Problem statement :: Pull out every line of the listing below that contains the word "Task".

[Target position listing]
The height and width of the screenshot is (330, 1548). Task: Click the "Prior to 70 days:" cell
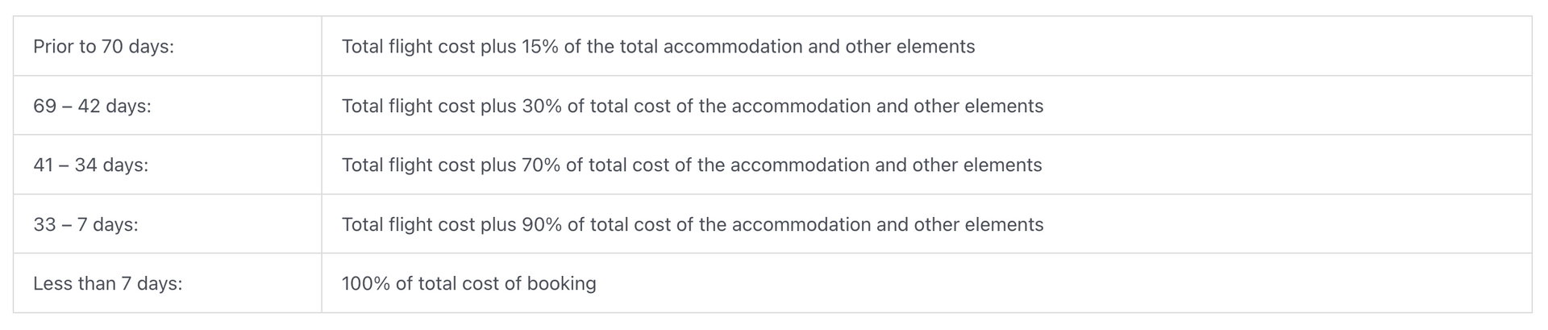click(x=103, y=47)
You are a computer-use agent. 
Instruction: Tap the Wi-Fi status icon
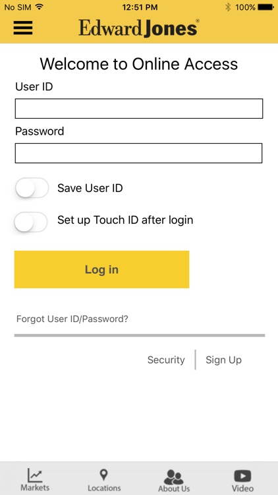click(x=40, y=7)
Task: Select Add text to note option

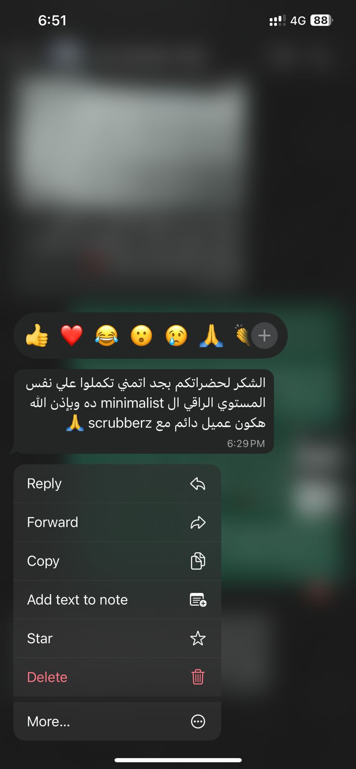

Final result ::
The height and width of the screenshot is (330, 1548). Task: Click the "Prior to 70 days:" cell
Task: Select Add text to note option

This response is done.